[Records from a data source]
···

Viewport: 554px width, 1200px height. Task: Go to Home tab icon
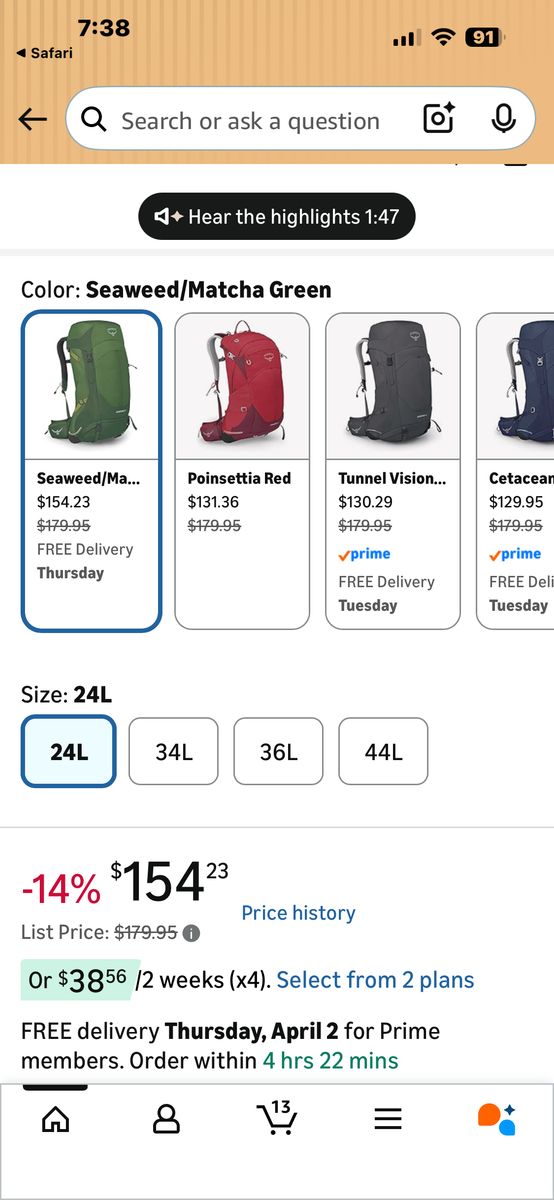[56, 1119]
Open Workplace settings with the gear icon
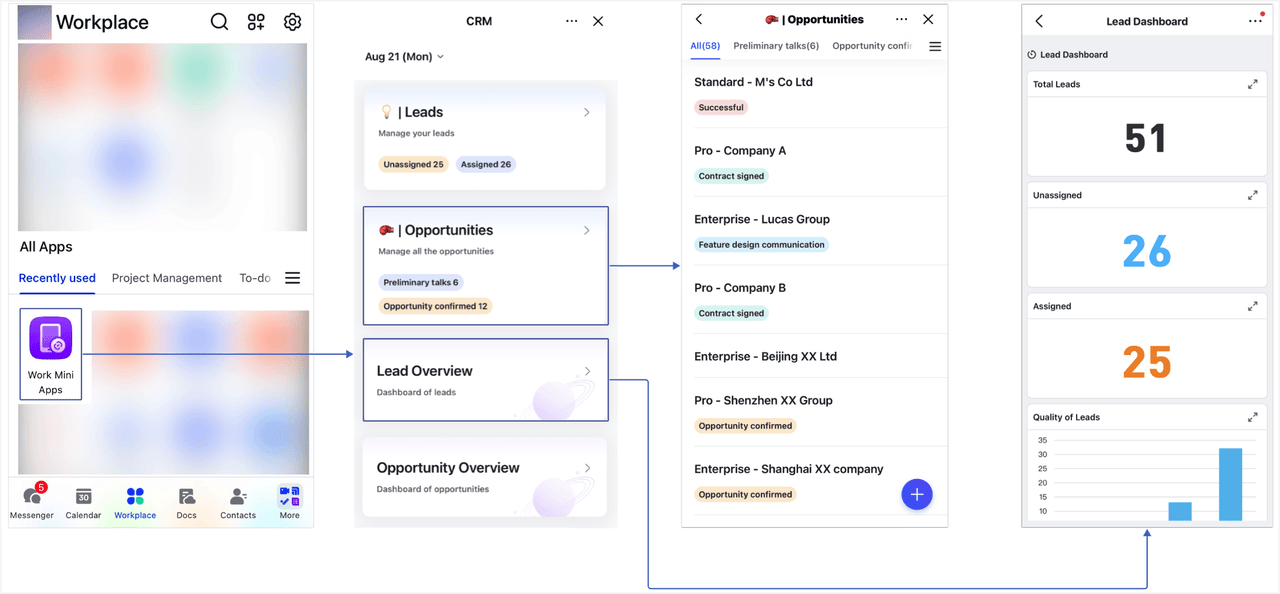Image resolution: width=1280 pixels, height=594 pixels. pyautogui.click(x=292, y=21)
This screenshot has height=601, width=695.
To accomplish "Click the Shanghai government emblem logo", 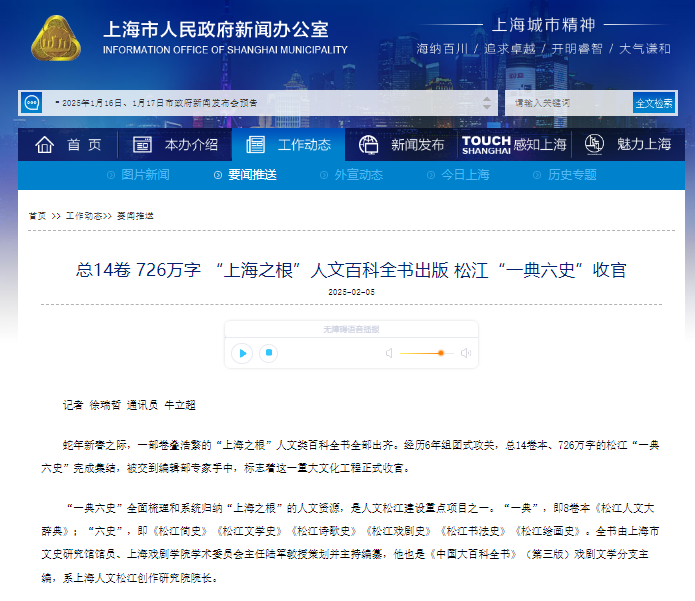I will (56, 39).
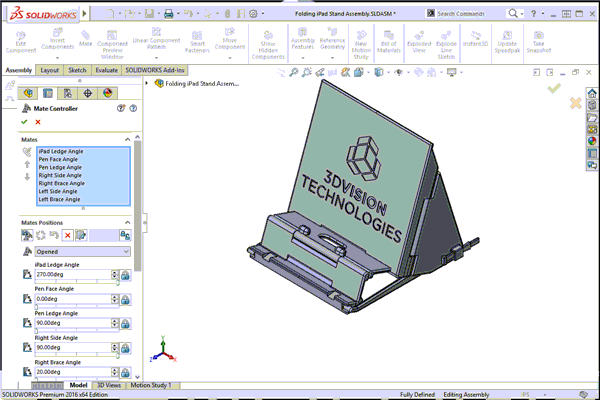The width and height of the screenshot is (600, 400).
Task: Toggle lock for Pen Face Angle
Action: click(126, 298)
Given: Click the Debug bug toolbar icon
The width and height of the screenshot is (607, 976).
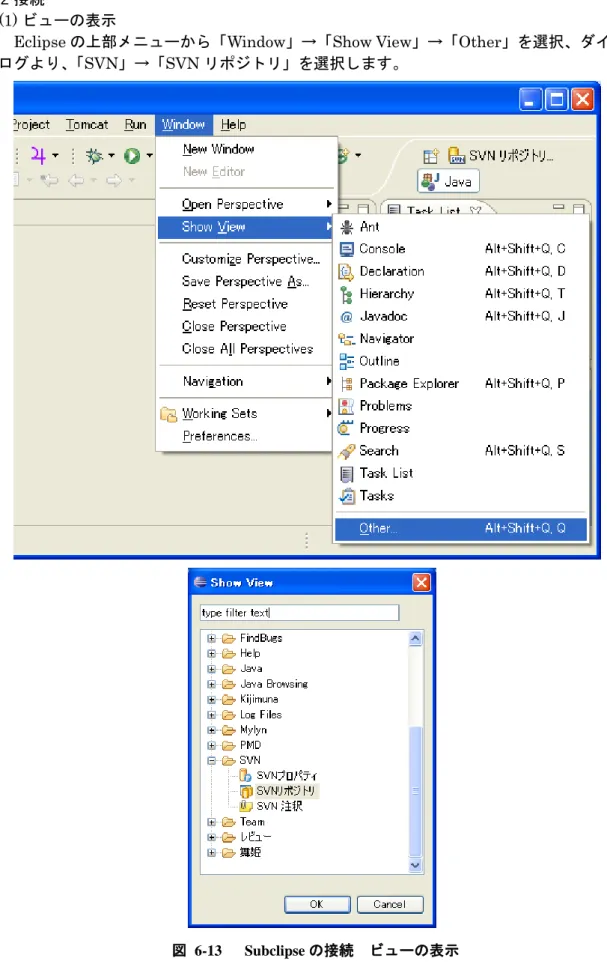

···

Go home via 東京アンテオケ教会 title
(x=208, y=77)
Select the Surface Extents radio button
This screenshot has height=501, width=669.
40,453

···

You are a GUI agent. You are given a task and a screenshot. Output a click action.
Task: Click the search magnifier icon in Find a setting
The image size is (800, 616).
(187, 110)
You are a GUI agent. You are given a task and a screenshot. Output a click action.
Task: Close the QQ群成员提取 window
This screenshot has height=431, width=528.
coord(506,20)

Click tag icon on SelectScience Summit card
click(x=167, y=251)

···

— WHAT THE EXERCISE ASKS —
Return the data from the line with "Viewport: 554px width, 1200px" up to and including the line with "Image resolution: width=1280", copied word for word, with the pictures left out.

— EXERCISE ANSWER —
Viewport: 554px width, 1200px height. Task: Go to Home tab icon
[56, 1119]
Open Workplace settings with the gear icon
Image resolution: width=1280 pixels, height=594 pixels. pyautogui.click(x=292, y=21)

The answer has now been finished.